Hospital Has No Duty to Detain Voluntarily Admitted Intoxicated Individuals

In this medical malpractice and negligence case, previously discussed here on the MLN blog, the plaintiff claimed the hospital and emergency room doctor should have stopped him from leaving the hospital after he voluntarily admitted himself while highly intoxicated.  The Appellate Division reversed the Supreme Court and granted summary judgment to the defendant.  The Court of Appeals affirmed the Appellate Division explaining, “there are surely few principles more basic than that the members of a free society may, with limited exception, come and go as they please.”  While common law exists allowing “the restraint of people whose mental state might make them a danger to themselves or others in extreme circumstances,” these facts did not allow the hospital to detain the plaintiff without being exposed to liability for false imprisonment. The majority also discussed Mental Hygiene Laws Sec. 22.09 which provides an avenue to detain highly intoxicated individuals if they are brought to the hospital against their will and in danger of self injury.  No equivalent exception, however, exists for intoxicated individuals who voluntarily admit themselves, as plaintiff did in this case.
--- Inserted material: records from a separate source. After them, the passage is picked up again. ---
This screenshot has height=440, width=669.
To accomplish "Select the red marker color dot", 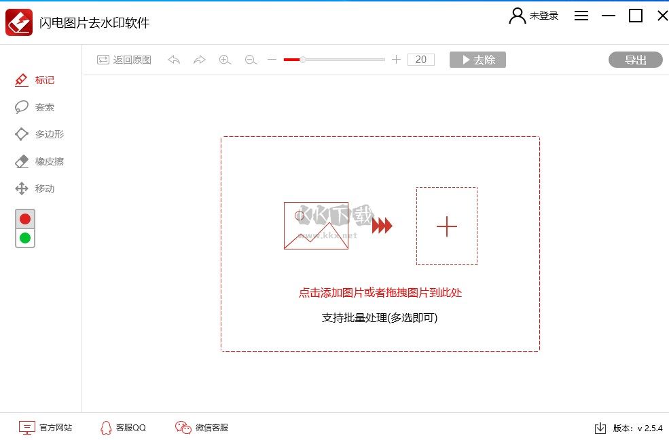I will point(24,218).
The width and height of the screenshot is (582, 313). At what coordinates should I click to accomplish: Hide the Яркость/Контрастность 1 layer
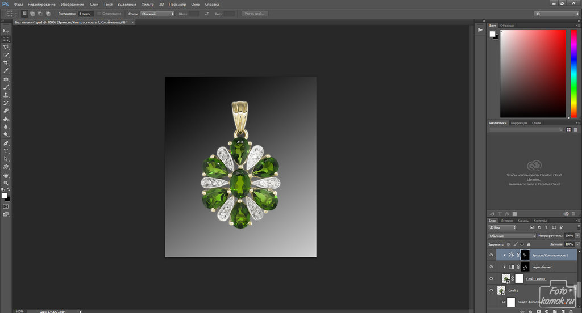coord(492,255)
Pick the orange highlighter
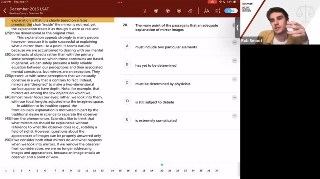The width and height of the screenshot is (320, 179). point(179,11)
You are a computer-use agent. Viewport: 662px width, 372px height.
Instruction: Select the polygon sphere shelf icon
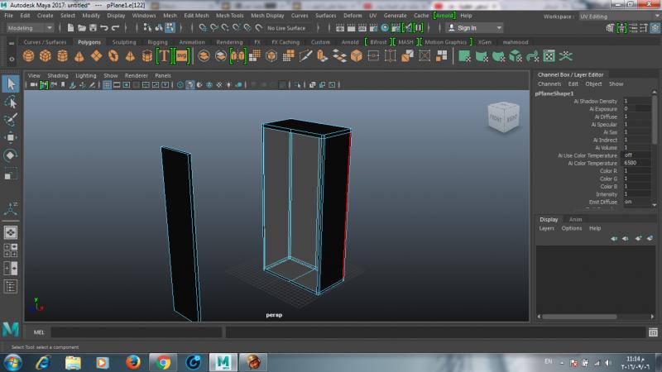[x=29, y=56]
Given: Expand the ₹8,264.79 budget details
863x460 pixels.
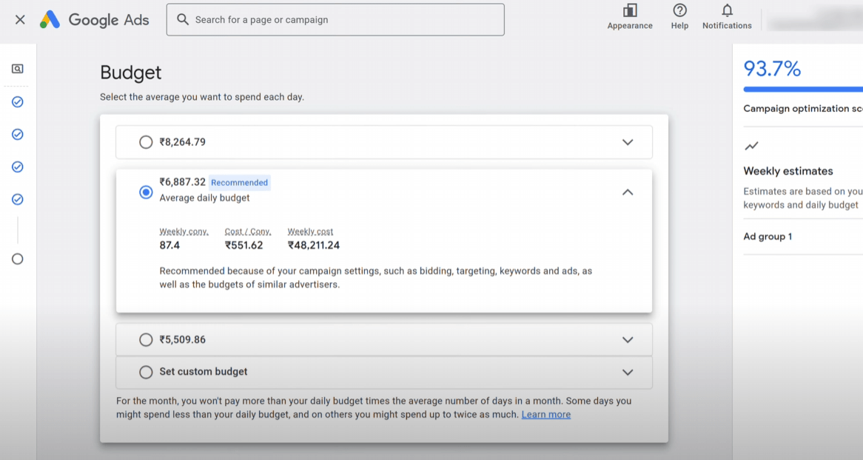Looking at the screenshot, I should [628, 142].
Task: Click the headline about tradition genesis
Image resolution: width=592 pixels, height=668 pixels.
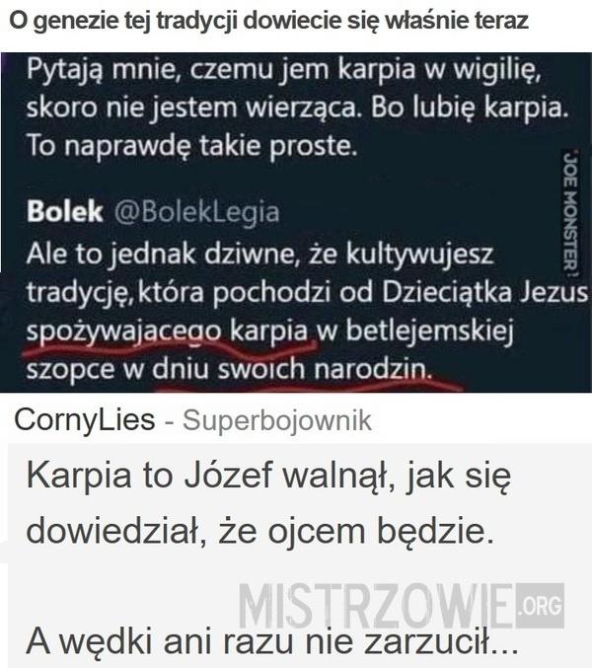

In dissent Judge Pigott argued that the Mental Hygiene Law did not apply, but rather the common law imposed a duty on the defendant to follow its own protocols and procedures.  According to the plaintiff's experts, the hospitals policies required one-to-one surveillance for an individual who arrived in the emergency room in a potentially unstable condition.  Judge Pigott maintained that the alleged violation of these hospital protocols raised triable issues of fact.